A doutrina de Ário sobre o Logos foi o cerne da controvérsia ariana que abalou a Igreja no século IV d.C. Suas ideias anti-trinitarianas, embora rejeitadas pelo Concílio de Niceia, tiveram um impacto significativo na história do pensamento cristão. A principal motivação de Ário, um presbítero de Alexandria conhecido por sua habilidade em debates, era a defesa enfática do princípio monoteísta do monarquianismo, isto é, a crença em um único Deus não-gerado e sem origem.
Dentro desse quadro monoteísta estrito, Ário estabeleceu uma distinção fundamental entre o Logos imanente em Deus e o Logos que se encarnou como o Filho. Segundo Ário, o Logos imanente seria apenas uma energia divina pertencente a Deus. Já o Filho ou Logos encarnado seria uma entidade distinta, que teve um começo na existência. Para Ário, a expressão “gerado pelo Pai” significava, em seu vocabulário, que o Filho havia sido criado.
Essa criação do Filho, de acordo com Ário, ocorreu do nada, e precedeu a criação do próprio mundo. Consequentemente, o Filho não seria eterno e não possuiria a mesma essência divina do Pai. Ário via o Pai como o único Ser não-originado, enquanto o Filho era uma criatura, embora a maior e a primeira de todas as criaturas.
A razão pela qual o Filho foi trazido à existência, na perspectiva de Ário, era para que, por meio d’Ele, o Pai pudesse criar o mundo.
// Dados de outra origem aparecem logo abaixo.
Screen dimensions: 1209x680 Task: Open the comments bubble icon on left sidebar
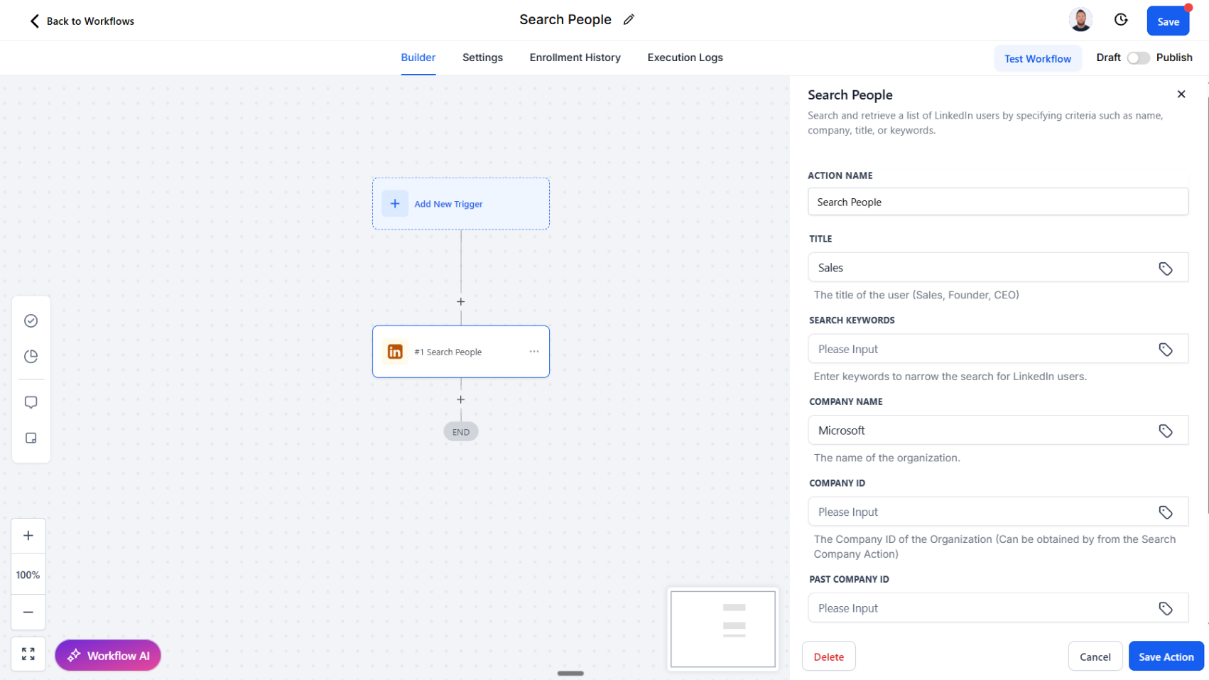coord(31,401)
Desse modo, o Filho atuava como um instrumento na obra da criação, subordinado à vontade e ao poder do Pai.
Ademais, Ário argumentava que, sendo uma criatura, o Filho também seria um ser mutável, suscetível a mudanças. No entanto, ele acreditava que o Filho havia sido divinamente escolhido por Deus devido aos Seus méritos pré-conhecidos. Em virtude dessa eleição e de Sua glória futura, Ele seria intitulado Filho de Deus.
Ainda, na teologia de Ário, a adoção do Filho concedia-Lhe o direito de ser venerado pelos homens. Embora fosse uma criatura, Sua posição exaltada O tornava digno de honra, mas não da mesma adoração devida ao Pai, que era o único Deus verdadeiro e não-criado.
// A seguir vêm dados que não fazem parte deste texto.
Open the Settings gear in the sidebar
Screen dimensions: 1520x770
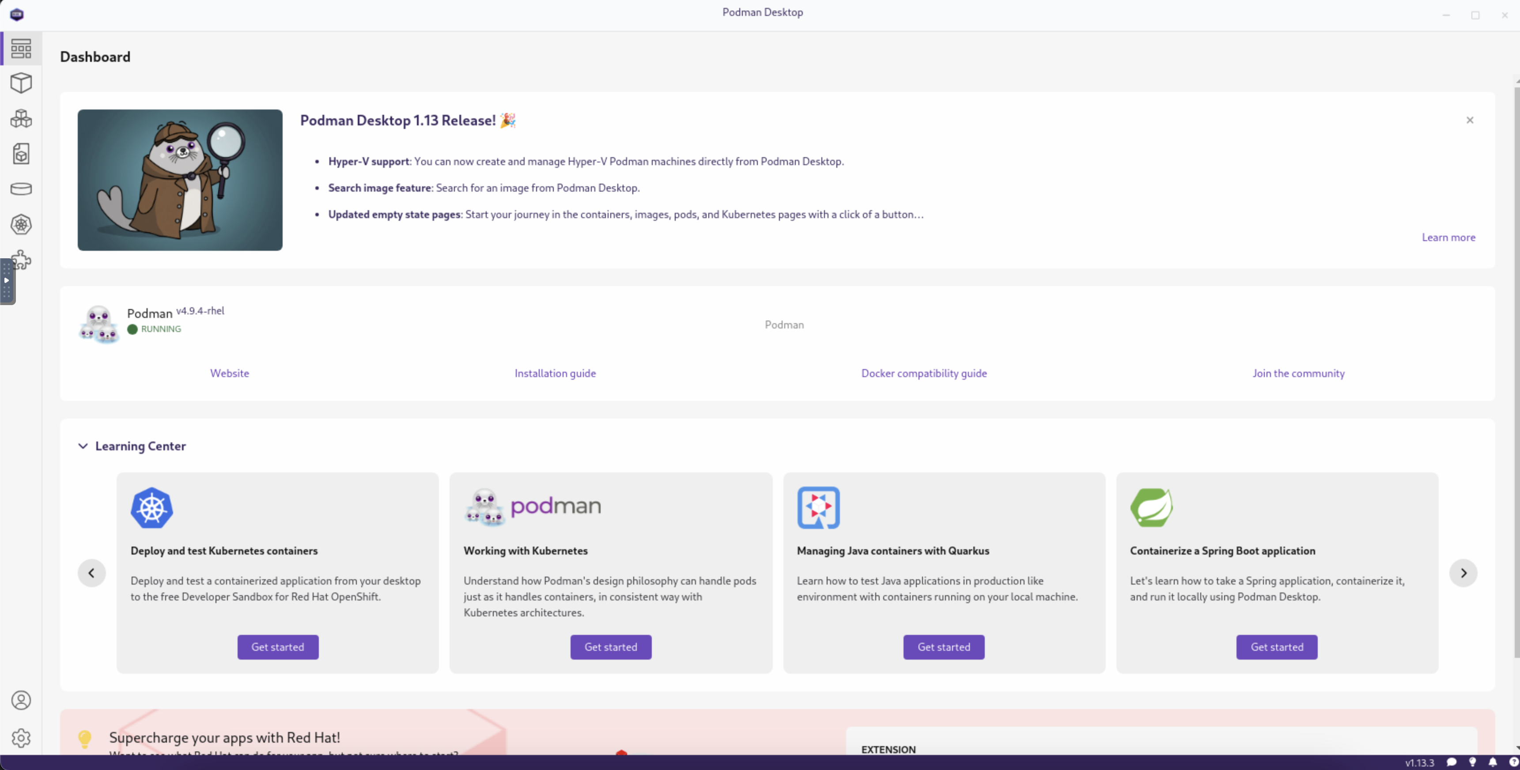(21, 738)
Para fundamentar suas ideias, Ário buscava suporte em diversas passagens das Escrituras que pareciam apresentar o Filho como inferior ao Pai. Ele apelava para versículos como Provérbios 8:22 (na Septuaginta), Mateus 28:18, Marcos 13:32, Lucas 18:19, João 5:19 e 14:28, e 1 Coríntios 15:28. Essas passagens, interpretadas no contexto de sua visão monoteísta e de sua compreensão da geração como criação, eram utilizadas para sustentar a subordinação ontológica do Filho ao Pai.
Em resumo, a doutrina de Ário sobre o Logos apresentava as seguintes características principais:
- Distinção radical entre o Pai não-gerado e o Filho gerado (criado).
- O Filho é uma criatura, a primeira e a maior, criada do nada antes do mundo.
- O Filho não possui a mesma essência divina do Pai e, portanto, não é verdadeiramente Deus no mesmo sentido que o Pai.
- O Filho foi o instrumento de Deus na criação do universo.
- O Filho é mutável, embora divinamente escolhido por seus méritos.
- O título “Filho de Deus” é atribuído ao Logos encarnado em virtude de Sua eleição e glória futura, e por Sua adoção.
- O Filho é digno de veneração, mas não da mesma adoração devida ao Pai.
- Essa doutrina buscava suporte em passagens bíblicas que aparentemente indicavam a subordinação do Filho ao Pai.
A concepção de Ário, ao negar a plena divindade e a eternidade do Filho, confrontava diretamente a tradição cristã que, embora em desenvolvimento, já reconhecia Jesus Cristo como mais do que uma mera criatura. A controvérsia resultante levou à convocação do Concílio de Niceia em 325 d.C., onde a visão de Ário foi considerada herética e o Credo Niceno foi formulado para afirmar a consubstancialidade (homoousios) do Filho com o Pai, declarando que o Filho é “Deus de Deus, Luz de Luz, verdadeiro Deus de verdadeiro Deus, gerado, não criado, da mesma substância que o Pai”.